How Grounding Could Have Prevented It
The most effective way to eliminate the hazard of induced voltage is through proper Protective Grounding.
If the technician had applied a temporary personal protective ground to the 120V control wire at the workspace, it would have accomplished two critical safety functions:
- Dissipation: It provides an immediate, low-impedance path to earth, continuously draining any electromagnetically or capacitively induced charge away from the worker.
- Equipotential Zone: Grounding establishes an equipotential zone, ensuring that the worker and the wire are at the exact same electrical potential.

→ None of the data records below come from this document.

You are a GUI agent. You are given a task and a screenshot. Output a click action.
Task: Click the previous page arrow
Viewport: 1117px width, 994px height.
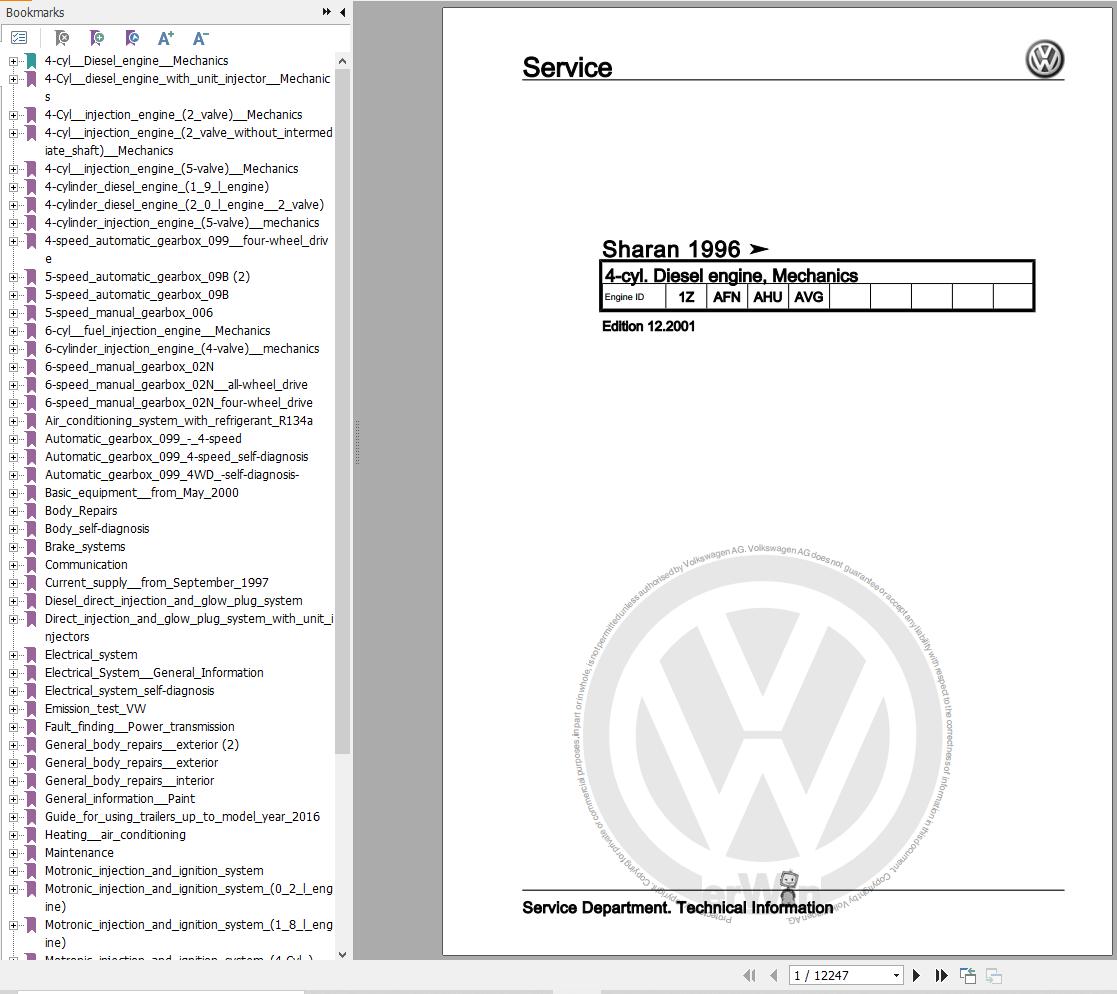[x=773, y=975]
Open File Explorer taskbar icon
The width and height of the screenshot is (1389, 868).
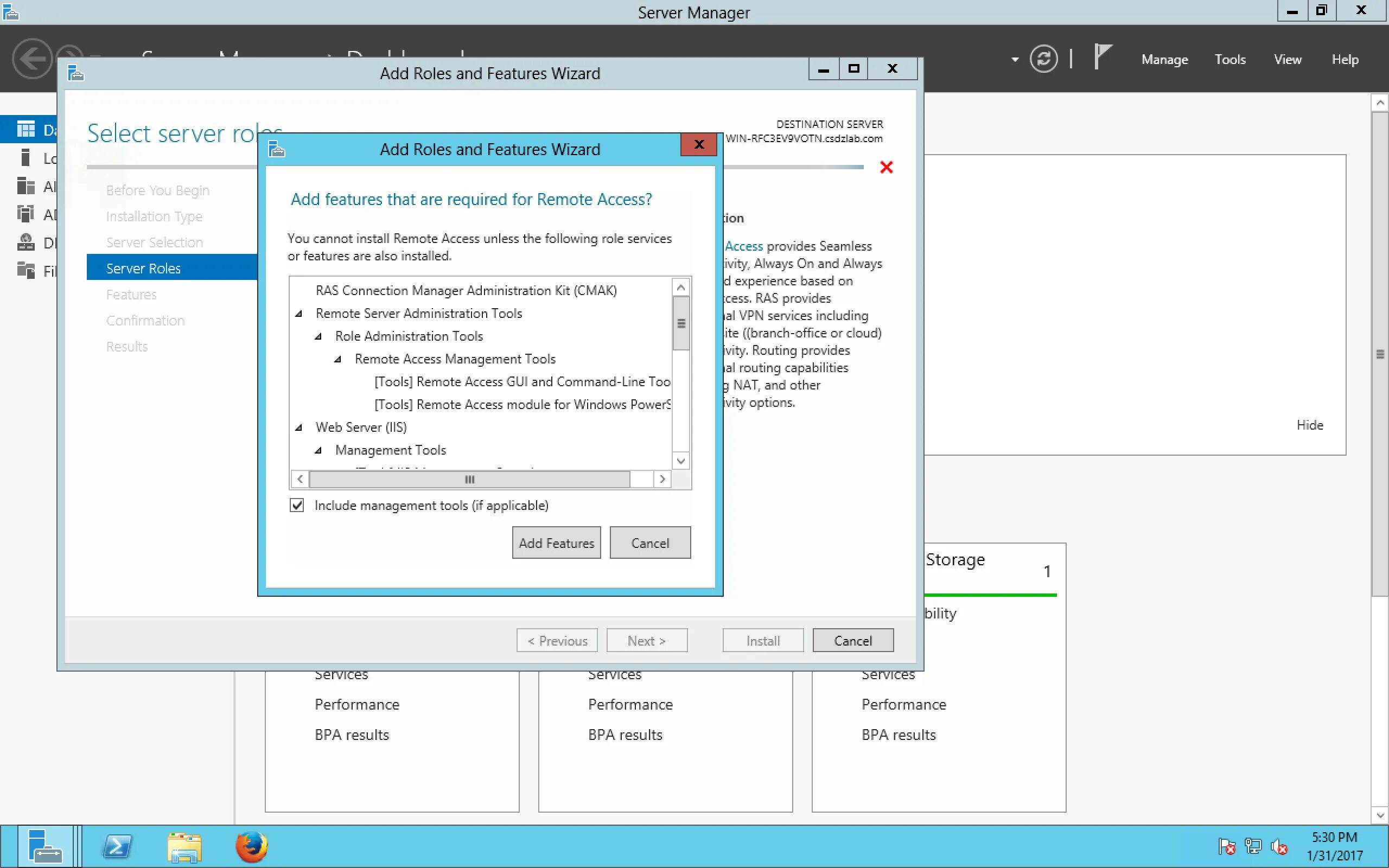click(184, 847)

If there’s no difference in potential, current cannot flow through the worker.
A secondary preventative measure would involve proper engineering design: routing low-voltage control wiring in separate, shielded grounded conduits away from high-voltage feeders.
Relevant Safety Standards & Codes
This incident highlights the importance of adhering to several critical industry standards regarding grounding and induced voltage:
- OSHA 29 CFR 1910.269(n) (Protective Grounding): Mandates the installation of system safety grounds to create an equipotential zone, preventing hazardous differences in electric potential for workers, and specifically addresses hazards where lines run parallel to energized circuits.
- NFPA 70E (Standard for Electrical Safety in the Workplace): States that where the possibility of induced voltages or stored electrical energy exists, phase conductors or circuit parts must be temporarily grounded before employees touch them to establish an Electrically Safe Work Condition (ESWC).
- NEC (NFPA 70) Article 250 (Grounding and Bonding): Emphasizes the underlying principles of grounding to limit voltages imposed by unintentional contact with higher-voltage lines and to stabilize system voltages.
- CEC (Canadian Electrical Code) Section 10 (Grounding and Bonding): Emphasizes the underlying principles of grounding to limit voltages imposed by unintentional contact with higher-voltage lines and to stabilize systems.
[!CAUTION] Safety Takeaway: Never assume a wire is safe just because the breaker is off. If it runs near high voltage, treat it as energized until it is visibly and securely grounded.